• Your assignment: Go to the line below containing "Click the info icon next to Plugins" and print exactly from there through the line containing "Click the 等待触发 status indicator light", both included. Print nothing else.

• Supplied data:
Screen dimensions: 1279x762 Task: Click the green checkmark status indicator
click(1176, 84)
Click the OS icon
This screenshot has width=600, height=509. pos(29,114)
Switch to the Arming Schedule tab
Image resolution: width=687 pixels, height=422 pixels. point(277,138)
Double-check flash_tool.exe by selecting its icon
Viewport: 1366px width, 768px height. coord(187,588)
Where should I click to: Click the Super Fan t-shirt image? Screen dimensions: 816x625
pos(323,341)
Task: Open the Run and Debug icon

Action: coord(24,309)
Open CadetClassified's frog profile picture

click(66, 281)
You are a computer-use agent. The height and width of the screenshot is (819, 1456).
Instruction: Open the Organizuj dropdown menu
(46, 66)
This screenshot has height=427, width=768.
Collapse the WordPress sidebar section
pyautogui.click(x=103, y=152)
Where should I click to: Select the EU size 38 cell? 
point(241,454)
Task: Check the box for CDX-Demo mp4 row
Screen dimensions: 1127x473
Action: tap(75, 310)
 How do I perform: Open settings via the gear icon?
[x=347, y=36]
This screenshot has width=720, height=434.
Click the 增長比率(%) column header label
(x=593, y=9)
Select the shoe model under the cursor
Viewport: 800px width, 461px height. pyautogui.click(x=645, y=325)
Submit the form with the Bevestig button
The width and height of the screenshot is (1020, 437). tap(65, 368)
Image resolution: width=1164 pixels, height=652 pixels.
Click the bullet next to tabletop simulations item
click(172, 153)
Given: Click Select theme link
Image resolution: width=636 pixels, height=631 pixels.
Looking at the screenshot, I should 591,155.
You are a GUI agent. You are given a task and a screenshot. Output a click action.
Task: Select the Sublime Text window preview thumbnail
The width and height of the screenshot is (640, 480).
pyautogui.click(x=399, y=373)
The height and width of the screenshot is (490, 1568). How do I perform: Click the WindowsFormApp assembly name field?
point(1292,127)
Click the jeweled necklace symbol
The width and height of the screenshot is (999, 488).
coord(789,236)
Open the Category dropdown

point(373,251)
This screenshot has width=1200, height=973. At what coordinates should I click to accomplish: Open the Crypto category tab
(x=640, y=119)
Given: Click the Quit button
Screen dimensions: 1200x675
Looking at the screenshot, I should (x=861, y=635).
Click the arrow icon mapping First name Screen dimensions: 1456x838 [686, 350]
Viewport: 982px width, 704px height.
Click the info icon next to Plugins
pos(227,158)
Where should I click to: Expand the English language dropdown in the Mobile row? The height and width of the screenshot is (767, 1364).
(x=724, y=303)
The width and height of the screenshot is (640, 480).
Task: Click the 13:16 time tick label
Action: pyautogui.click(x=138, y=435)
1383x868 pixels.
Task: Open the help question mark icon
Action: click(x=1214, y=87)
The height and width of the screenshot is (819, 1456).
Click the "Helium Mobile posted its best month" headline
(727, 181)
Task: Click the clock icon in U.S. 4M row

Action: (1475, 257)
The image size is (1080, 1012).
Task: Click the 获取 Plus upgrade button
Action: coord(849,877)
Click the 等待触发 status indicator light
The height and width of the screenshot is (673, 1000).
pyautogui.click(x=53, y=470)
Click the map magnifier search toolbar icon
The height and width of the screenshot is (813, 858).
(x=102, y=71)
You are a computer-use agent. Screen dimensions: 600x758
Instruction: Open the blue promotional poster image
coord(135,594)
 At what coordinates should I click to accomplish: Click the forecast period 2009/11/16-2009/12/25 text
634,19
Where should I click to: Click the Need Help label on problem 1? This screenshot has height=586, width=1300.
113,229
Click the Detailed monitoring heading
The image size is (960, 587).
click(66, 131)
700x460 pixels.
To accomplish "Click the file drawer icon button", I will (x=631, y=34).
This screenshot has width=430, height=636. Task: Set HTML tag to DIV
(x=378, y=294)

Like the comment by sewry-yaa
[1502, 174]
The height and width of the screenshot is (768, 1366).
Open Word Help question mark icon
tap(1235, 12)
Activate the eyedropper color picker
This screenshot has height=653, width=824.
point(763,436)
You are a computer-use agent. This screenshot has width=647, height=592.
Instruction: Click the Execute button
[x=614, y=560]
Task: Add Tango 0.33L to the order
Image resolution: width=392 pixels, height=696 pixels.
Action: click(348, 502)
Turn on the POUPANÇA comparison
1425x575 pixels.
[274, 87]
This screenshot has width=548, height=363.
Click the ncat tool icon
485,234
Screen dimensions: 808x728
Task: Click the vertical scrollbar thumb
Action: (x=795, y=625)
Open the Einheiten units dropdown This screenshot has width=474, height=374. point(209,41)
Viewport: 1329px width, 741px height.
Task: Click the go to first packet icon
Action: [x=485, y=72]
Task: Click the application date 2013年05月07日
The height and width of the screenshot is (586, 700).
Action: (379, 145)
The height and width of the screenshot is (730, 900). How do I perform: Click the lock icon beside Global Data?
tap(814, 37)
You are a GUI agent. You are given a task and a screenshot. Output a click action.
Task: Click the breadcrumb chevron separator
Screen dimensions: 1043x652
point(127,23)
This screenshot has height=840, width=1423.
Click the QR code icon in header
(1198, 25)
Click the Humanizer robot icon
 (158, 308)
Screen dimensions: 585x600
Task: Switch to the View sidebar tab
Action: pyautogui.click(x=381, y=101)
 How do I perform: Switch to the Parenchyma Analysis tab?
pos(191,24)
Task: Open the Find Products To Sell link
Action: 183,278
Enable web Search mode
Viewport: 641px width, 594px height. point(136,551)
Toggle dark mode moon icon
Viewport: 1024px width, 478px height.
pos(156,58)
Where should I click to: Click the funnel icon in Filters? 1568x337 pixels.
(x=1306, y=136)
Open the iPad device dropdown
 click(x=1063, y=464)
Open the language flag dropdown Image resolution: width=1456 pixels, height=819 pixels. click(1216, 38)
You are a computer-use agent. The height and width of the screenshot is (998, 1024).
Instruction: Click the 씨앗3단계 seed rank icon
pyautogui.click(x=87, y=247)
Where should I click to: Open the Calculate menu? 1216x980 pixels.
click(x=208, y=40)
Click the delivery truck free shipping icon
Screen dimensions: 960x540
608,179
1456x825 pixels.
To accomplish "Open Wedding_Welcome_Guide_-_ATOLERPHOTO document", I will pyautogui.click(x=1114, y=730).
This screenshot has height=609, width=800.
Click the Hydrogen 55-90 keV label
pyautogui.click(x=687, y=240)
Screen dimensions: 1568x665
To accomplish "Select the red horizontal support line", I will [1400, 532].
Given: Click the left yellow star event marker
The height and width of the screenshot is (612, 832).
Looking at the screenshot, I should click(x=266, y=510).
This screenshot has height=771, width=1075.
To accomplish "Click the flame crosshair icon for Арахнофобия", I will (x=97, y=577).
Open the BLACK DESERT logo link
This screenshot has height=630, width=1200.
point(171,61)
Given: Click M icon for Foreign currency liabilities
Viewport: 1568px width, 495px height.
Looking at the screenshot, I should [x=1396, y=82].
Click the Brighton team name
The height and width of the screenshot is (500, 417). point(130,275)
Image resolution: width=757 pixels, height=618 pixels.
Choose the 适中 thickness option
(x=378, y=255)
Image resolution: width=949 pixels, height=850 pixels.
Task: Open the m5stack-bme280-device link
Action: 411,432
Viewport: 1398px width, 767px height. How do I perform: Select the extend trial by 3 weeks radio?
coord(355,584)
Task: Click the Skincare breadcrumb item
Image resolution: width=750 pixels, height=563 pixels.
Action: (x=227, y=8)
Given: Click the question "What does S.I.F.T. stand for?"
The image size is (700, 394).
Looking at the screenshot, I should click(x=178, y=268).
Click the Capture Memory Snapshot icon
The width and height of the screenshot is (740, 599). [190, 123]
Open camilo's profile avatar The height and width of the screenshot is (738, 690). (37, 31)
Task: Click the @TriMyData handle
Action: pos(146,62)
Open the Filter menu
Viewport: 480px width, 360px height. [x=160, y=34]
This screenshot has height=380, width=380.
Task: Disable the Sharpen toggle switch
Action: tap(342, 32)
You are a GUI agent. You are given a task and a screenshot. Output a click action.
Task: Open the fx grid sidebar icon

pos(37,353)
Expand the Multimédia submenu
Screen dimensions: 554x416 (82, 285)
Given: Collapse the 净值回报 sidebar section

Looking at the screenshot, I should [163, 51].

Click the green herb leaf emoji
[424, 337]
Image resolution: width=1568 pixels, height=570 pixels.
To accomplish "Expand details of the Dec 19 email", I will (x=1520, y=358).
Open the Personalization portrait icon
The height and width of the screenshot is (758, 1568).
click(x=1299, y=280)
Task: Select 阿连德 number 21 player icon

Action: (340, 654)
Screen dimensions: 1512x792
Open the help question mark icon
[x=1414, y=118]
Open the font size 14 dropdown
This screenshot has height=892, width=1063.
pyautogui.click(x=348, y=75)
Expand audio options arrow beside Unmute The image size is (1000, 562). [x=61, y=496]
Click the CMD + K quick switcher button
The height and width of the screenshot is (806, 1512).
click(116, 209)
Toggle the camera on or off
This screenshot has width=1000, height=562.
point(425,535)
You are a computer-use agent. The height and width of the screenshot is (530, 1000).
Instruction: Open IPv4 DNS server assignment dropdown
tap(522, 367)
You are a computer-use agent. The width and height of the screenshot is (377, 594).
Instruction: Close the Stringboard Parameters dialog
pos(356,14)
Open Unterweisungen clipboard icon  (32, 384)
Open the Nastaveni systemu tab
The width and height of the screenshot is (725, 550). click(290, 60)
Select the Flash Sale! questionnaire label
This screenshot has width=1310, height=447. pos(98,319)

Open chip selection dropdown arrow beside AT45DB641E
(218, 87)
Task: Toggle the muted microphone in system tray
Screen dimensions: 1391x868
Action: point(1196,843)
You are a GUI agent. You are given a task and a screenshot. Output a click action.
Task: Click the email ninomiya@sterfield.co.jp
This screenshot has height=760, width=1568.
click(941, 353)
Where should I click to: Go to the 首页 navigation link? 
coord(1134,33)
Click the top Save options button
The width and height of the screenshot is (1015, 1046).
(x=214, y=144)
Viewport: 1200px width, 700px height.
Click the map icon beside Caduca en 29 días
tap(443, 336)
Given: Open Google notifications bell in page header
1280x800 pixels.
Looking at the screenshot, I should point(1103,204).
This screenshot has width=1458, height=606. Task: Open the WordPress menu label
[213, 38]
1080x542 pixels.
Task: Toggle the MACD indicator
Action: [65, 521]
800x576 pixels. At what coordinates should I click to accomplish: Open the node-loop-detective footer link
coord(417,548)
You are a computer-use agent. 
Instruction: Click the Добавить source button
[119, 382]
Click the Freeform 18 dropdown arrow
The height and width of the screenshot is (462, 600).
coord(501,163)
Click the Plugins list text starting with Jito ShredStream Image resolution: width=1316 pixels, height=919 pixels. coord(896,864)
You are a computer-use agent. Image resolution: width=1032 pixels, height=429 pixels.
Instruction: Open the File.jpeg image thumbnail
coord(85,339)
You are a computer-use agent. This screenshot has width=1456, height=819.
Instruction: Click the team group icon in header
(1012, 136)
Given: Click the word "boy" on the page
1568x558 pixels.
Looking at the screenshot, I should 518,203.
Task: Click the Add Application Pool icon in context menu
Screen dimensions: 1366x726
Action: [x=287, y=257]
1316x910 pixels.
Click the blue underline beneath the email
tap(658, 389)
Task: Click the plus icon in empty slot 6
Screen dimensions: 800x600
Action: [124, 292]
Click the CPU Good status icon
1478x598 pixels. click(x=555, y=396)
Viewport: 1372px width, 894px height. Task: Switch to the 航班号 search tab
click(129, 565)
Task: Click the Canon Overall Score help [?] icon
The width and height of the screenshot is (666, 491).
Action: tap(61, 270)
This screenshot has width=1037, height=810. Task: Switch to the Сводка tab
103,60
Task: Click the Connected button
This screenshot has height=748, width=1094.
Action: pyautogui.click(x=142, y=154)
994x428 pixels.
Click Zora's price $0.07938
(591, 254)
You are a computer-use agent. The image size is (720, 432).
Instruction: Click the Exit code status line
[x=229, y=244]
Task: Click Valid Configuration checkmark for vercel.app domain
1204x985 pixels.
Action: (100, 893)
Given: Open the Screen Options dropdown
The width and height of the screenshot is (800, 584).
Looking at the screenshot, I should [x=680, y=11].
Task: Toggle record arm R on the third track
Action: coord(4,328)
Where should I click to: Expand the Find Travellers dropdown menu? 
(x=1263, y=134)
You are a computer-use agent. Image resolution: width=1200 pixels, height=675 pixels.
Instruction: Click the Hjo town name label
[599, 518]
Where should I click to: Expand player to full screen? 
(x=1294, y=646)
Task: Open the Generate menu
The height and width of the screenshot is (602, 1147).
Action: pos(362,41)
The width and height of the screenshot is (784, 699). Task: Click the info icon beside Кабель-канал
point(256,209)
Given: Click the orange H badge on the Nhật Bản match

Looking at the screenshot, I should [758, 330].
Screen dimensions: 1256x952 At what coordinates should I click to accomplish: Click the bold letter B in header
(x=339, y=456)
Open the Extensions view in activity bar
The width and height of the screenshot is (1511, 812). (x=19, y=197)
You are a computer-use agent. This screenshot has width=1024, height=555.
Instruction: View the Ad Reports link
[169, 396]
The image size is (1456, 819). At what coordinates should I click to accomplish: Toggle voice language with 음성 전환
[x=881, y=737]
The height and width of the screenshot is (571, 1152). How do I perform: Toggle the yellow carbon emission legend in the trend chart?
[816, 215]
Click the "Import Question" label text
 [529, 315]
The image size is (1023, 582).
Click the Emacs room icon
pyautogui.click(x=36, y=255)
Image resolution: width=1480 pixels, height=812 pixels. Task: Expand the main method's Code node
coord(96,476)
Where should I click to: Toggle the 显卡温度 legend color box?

• Solution to this problem:
Click the info icon next to Plugins
pos(227,158)
Where should I click to: Expand the English language dropdown in the Mobile row? The height and width of the screenshot is (767, 1364).
(x=724, y=303)
The width and height of the screenshot is (640, 480).
Task: Click the 13:16 time tick label
Action: pyautogui.click(x=138, y=435)
1383x868 pixels.
Task: Open the help question mark icon
Action: click(x=1214, y=87)
The height and width of the screenshot is (819, 1456).
Click the "Helium Mobile posted its best month" headline
(727, 181)
Task: Click the clock icon in U.S. 4M row

Action: (1475, 257)
The image size is (1080, 1012).
Task: Click the 获取 Plus upgrade button
Action: coord(849,877)
Click the 等待触发 status indicator light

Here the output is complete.